Genotyping of all samples was carried out at deCODE Genetics in Reykjavik,
Iceland. In the Icelandic sample, whole-genome sequencing of 2,230 Icelanders was
used to inform the imputation of the 50 SNPs into 95,085 Icelanders genotyped with
Illumina SNP chips, using long-range phasing-based imputation.5,10 Additionally,
familial imputation methods were used to impute the variants into un-genotyped
relatives of chip-genotyped Icelanders, yielding a total sample size of 8,622 Icelandic
study patients with genotype information. The imputation information score for the
SNPs ranged from 0.984 to 1.000.
In the replication sample (Emory Biobank), analyses were based on an availablesubset comprising 32 SNPs previously genotyped as part of ongoing research
collaborations (Table I in the online-only Data Supplement). In this subset, proxy SNPs
were used for SNPs at 2p24, 4q31, 8q24, 9p21, 9q34, 10q11, 10q24 and 13q34 (r 2
between 0.79 and 1.00). Information on the remainder of SNP genotyped in the
Icelandic sample was not available for the Emory Biobank sample. Samples from the
Emory Biobank were genotyped using the Centaurus (Nanogen) platform at deCODE
genetics in Reykjavik, Iceland.

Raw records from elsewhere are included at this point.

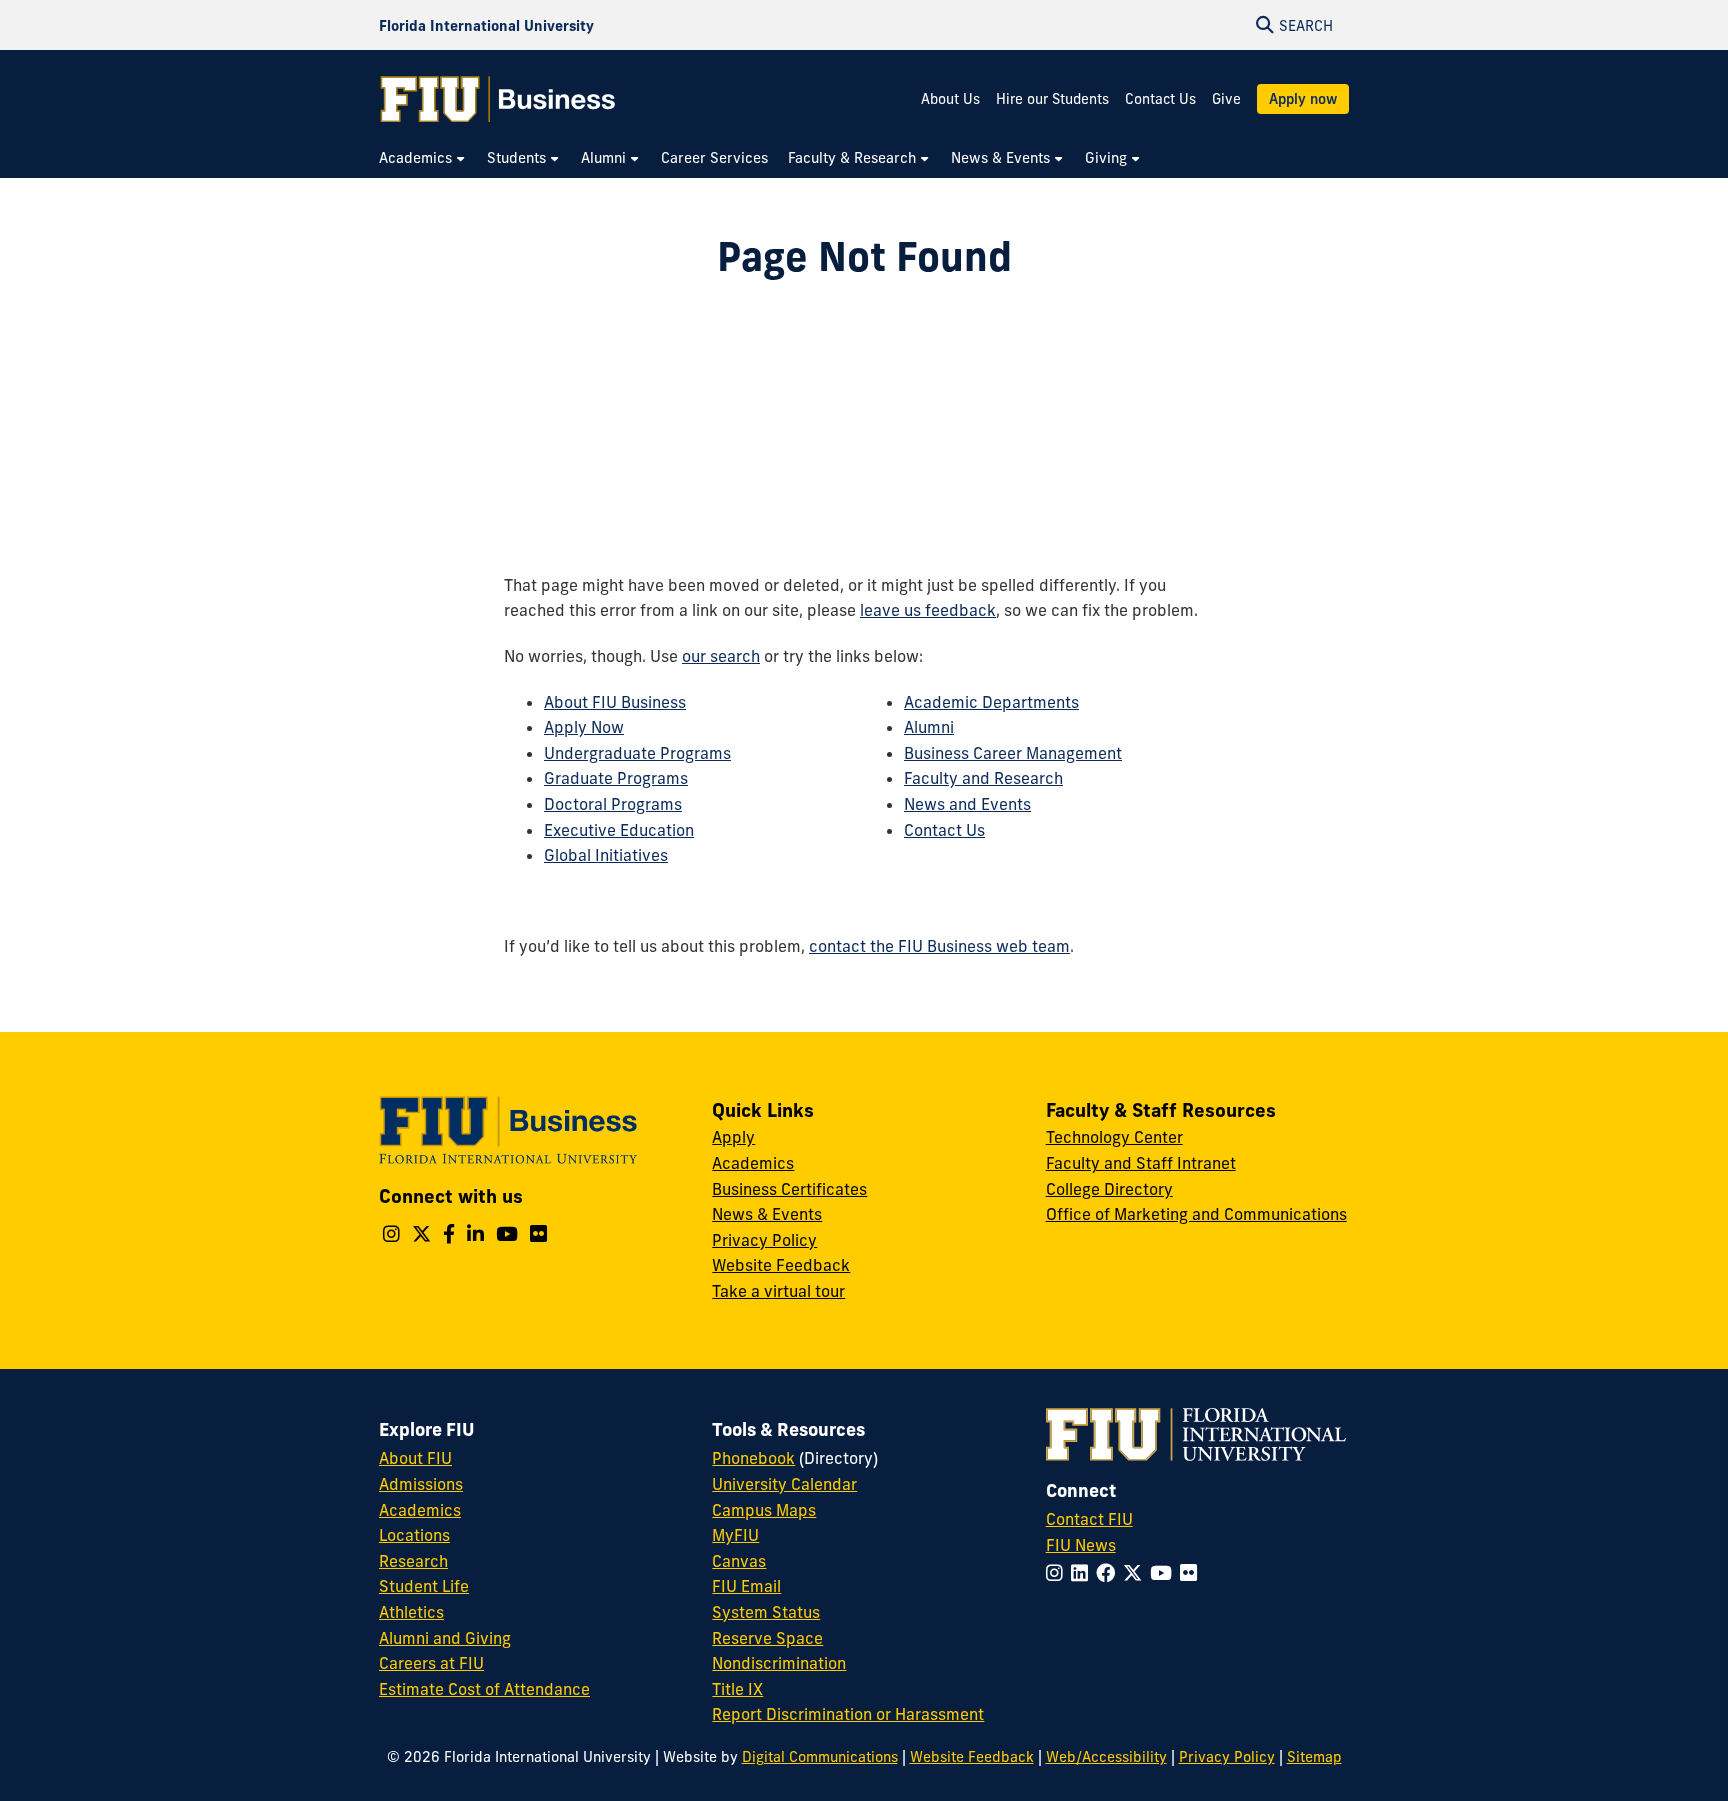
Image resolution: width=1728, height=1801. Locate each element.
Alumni (929, 727)
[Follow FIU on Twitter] (1136, 1573)
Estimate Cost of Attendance (484, 1689)
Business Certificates (789, 1189)
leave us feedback (928, 610)
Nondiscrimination (779, 1663)
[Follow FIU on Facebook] (1109, 1573)
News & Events (767, 1214)
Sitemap (1314, 1757)
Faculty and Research (983, 778)
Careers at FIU (431, 1663)
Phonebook (753, 1458)
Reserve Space (767, 1638)
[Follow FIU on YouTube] (1165, 1573)
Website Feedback (781, 1265)
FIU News (1081, 1545)
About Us (950, 99)
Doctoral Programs (613, 804)
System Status (766, 1612)
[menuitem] (423, 158)
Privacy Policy (764, 1240)
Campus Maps (764, 1510)
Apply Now (584, 727)
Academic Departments (991, 702)
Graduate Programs (616, 778)
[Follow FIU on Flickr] (1192, 1573)
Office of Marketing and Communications (1196, 1214)
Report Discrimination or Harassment (848, 1714)
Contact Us (1160, 99)
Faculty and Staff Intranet (1141, 1163)
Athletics (411, 1612)
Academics (753, 1163)
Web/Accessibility (1106, 1757)
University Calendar (784, 1484)
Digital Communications (820, 1757)
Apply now (1303, 99)
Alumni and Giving (445, 1638)
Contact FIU (1089, 1519)
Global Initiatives (606, 855)
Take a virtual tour (778, 1291)
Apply (733, 1137)
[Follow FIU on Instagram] (1058, 1573)
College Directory (1109, 1189)
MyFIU (735, 1535)
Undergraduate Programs (637, 753)
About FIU (415, 1458)
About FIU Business (615, 702)
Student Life (424, 1586)
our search (721, 656)
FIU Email (746, 1586)
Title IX (737, 1689)
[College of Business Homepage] (498, 99)
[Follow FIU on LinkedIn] (1083, 1573)
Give (1226, 99)
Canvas (739, 1561)
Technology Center (1114, 1137)
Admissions (421, 1484)
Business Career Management (1013, 753)
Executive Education (619, 830)
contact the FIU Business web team (939, 946)
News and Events (967, 804)
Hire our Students (1052, 99)
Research (413, 1561)
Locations (414, 1535)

SNP call rate ranged from 0.935-1.000.
Genetic Risk Scores
For each patient, we calculated a weighted genetic risk score (GRS) by adding the
product of the number of risk alleles for each of the SNPs and the natural logarithm of
the effect size (odds ratio for CAD) reported in the reference studies. As 1 SNP at
chromosome 9p21 and 2 SNPs LPA gene have previously been reported to associate
with extent of angiographic CAD3,11,12, we additionally examined a GRS restricted to
SNPs with no reported association with CAD extent. In the Icelandic sample, the
weighted GRS was calculated based on 50 SNPs whereas, in the Emory Biobank
sample, the GRS was calculated based on the available subset of 32 SNPs (Table I in
the online-only Data Supplement). For comparison, we generated a GRS restricted to
these 32 SNPs for the Icelandic sample. In all analyses, GRSs were standardized to a
mean of 0 and a standard deviation of 1.
Statistical Methods
We used linear regression to test the association of individual SNPs with CAD extent.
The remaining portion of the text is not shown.